Activity -> Set down exactly the lines from the one containing "Image resolution: width=1080" to the final line of the records below, with every picture omitted.

(Saved entries)

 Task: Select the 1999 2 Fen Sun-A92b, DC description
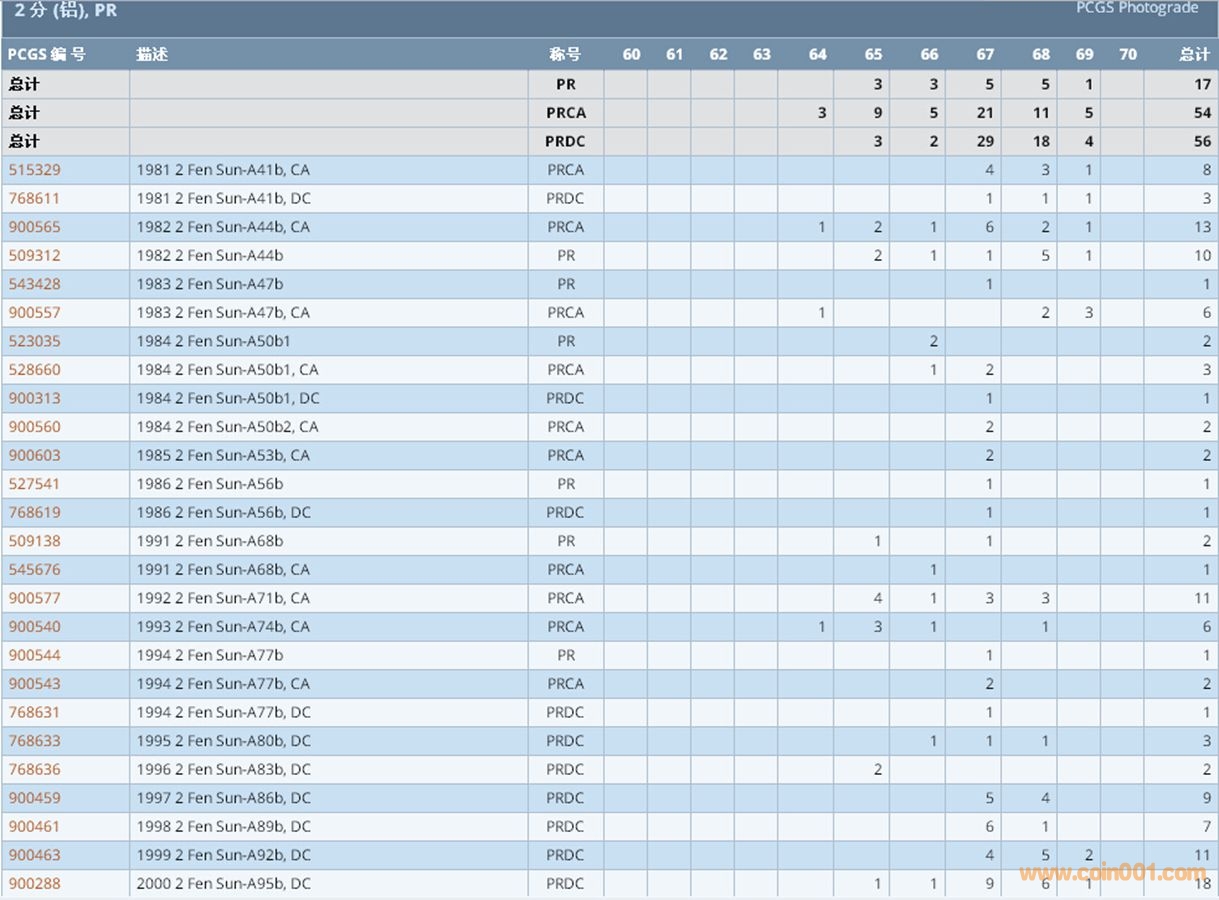(223, 855)
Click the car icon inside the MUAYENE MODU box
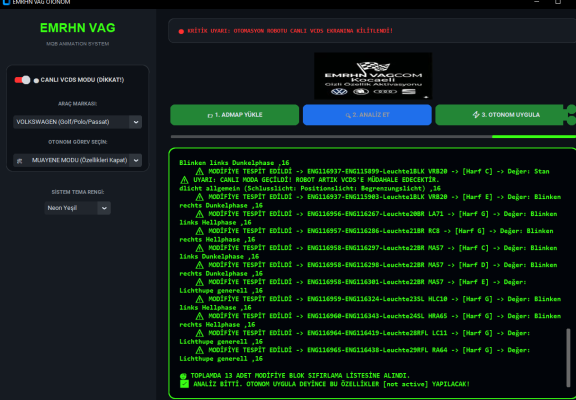The height and width of the screenshot is (400, 576). point(20,161)
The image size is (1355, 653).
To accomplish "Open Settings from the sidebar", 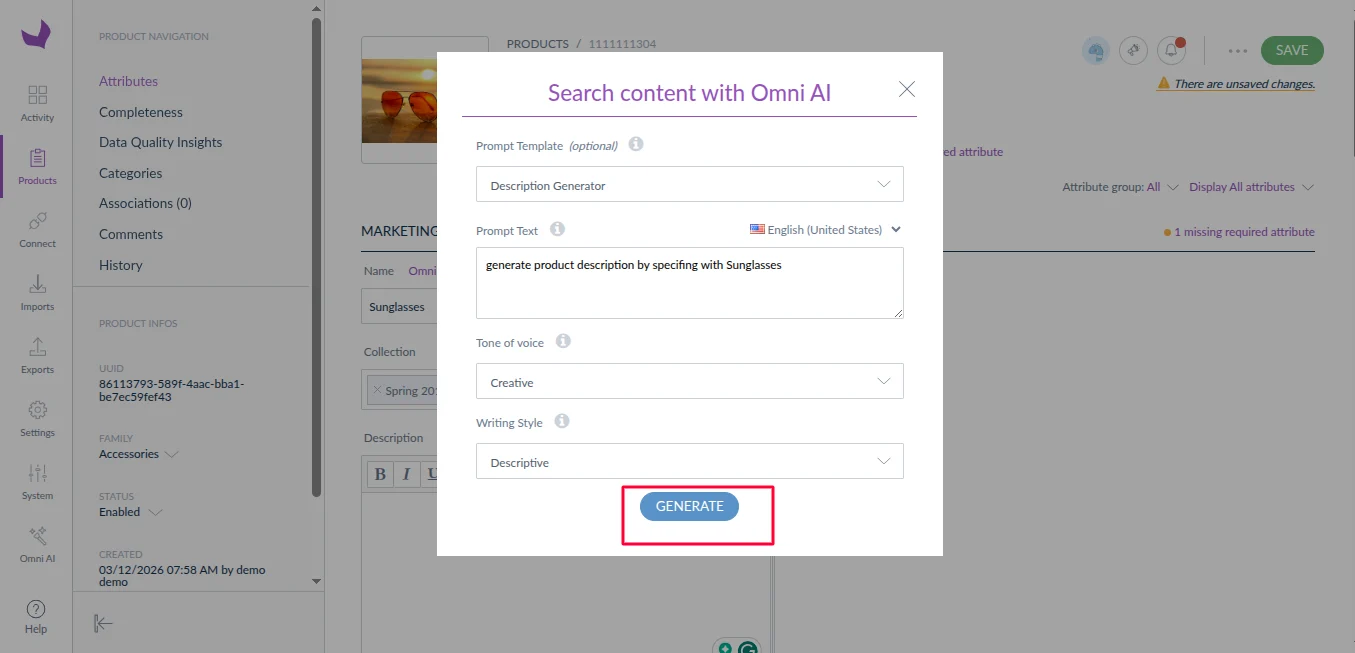I will pos(36,420).
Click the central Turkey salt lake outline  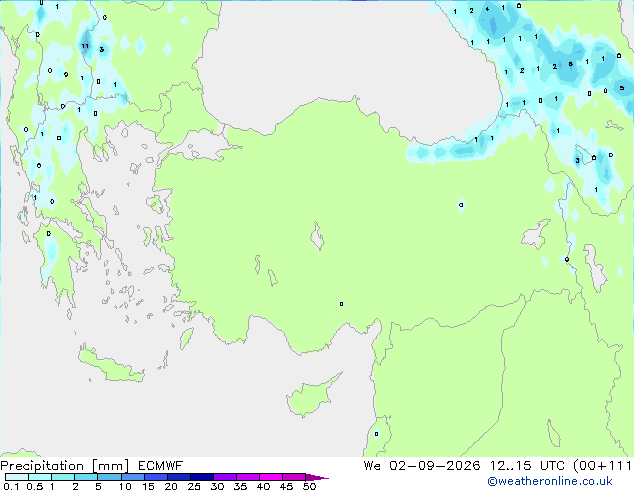[317, 236]
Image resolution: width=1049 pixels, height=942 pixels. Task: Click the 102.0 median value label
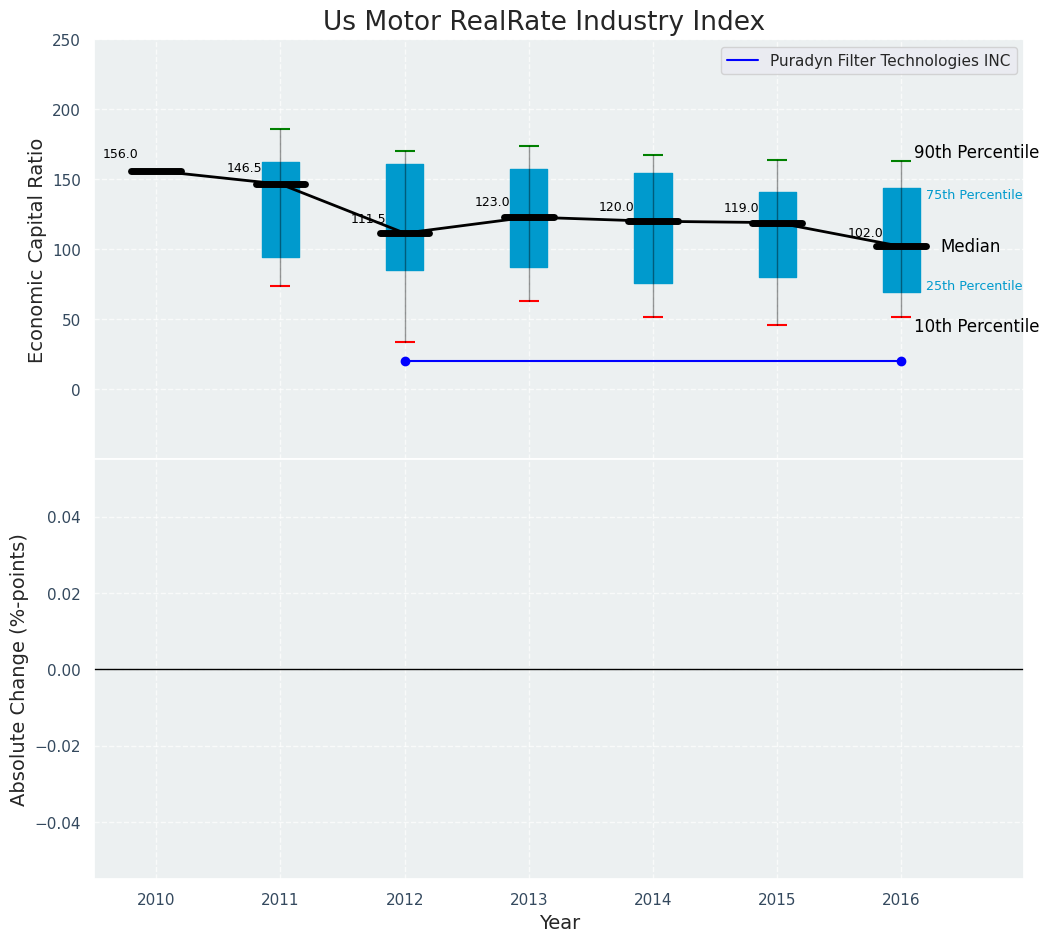pos(865,233)
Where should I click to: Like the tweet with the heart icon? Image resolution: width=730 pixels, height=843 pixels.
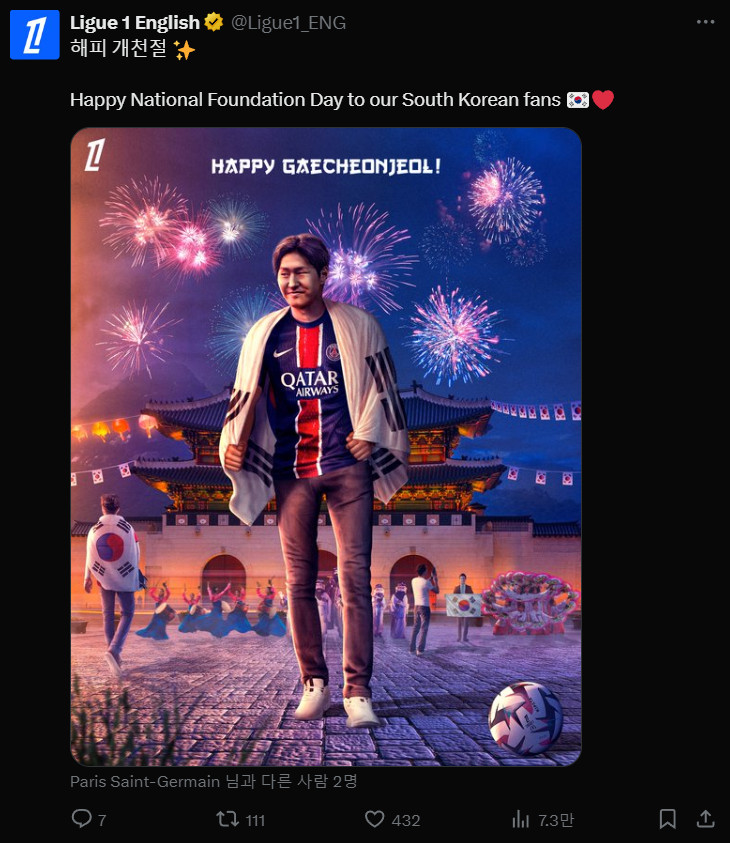[x=375, y=819]
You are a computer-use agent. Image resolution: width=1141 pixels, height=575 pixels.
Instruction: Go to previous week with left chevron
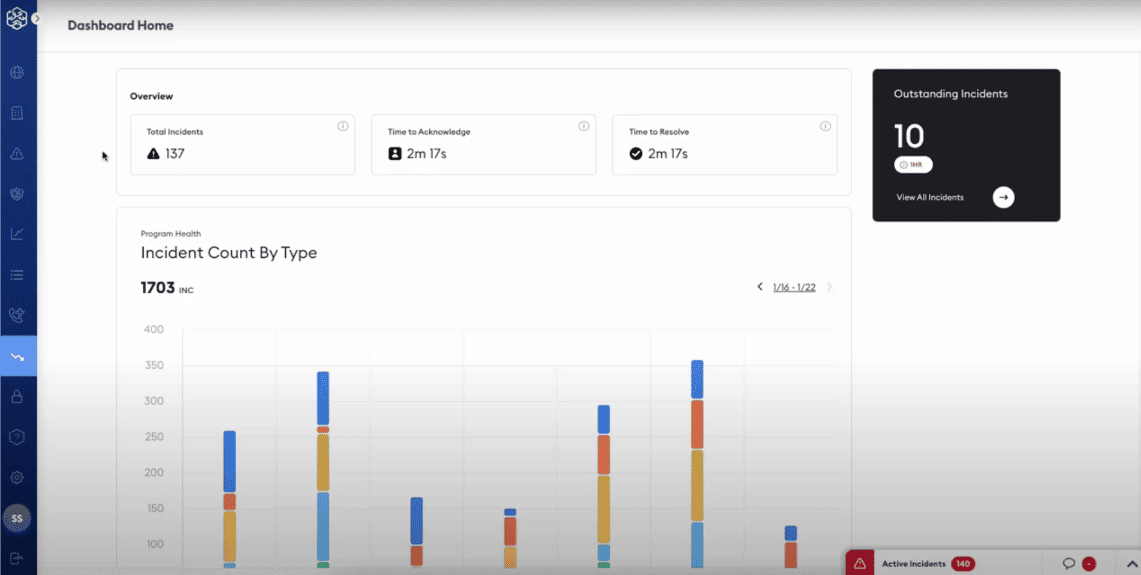point(760,287)
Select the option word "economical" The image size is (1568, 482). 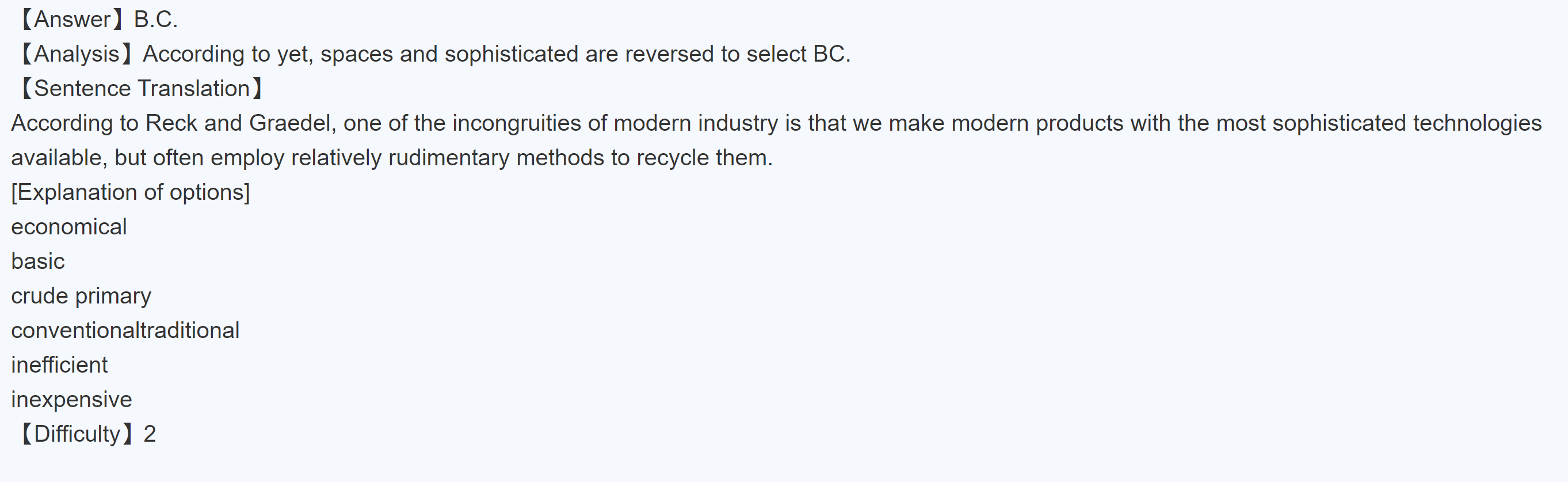point(69,227)
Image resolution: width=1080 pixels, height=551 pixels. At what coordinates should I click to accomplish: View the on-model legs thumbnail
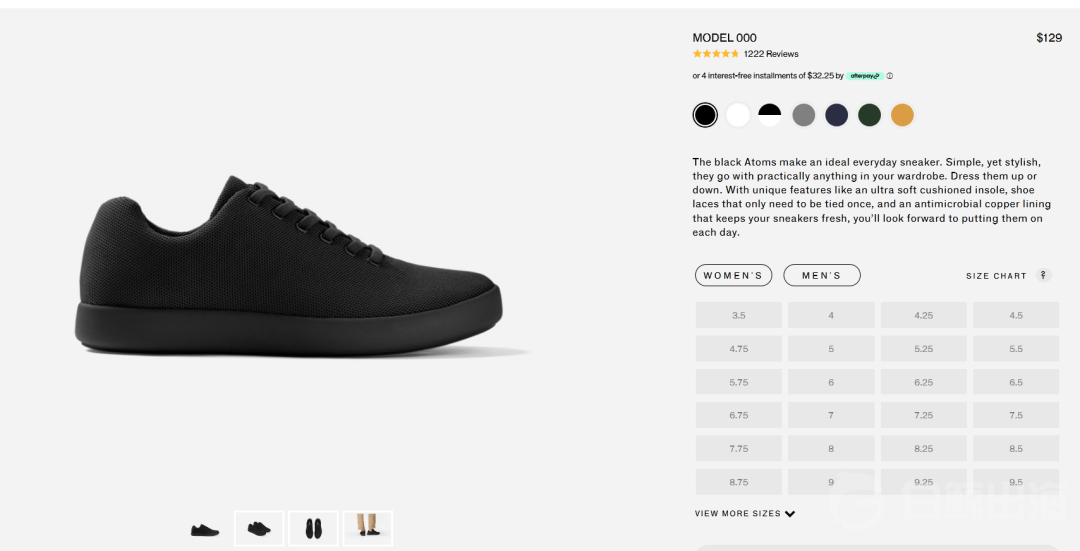(x=368, y=528)
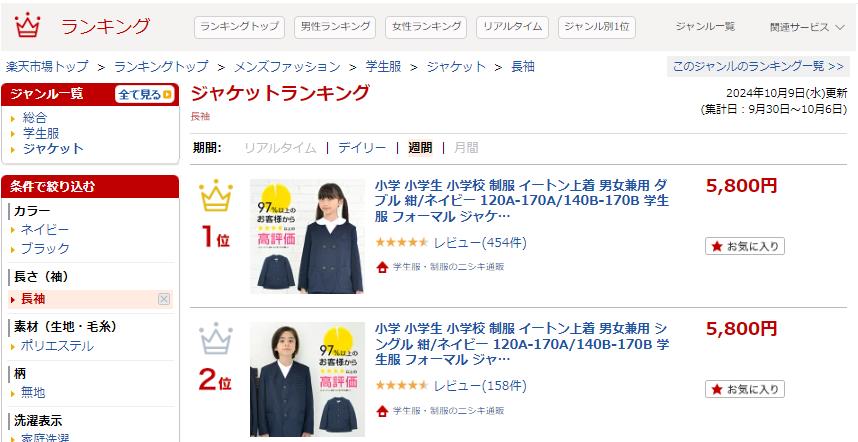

Exercise output ->
Image resolution: width=1080 pixels, height=551 pixels. At what coordinates should I click to accomplish: View the on-model legs thumbnail
(x=368, y=528)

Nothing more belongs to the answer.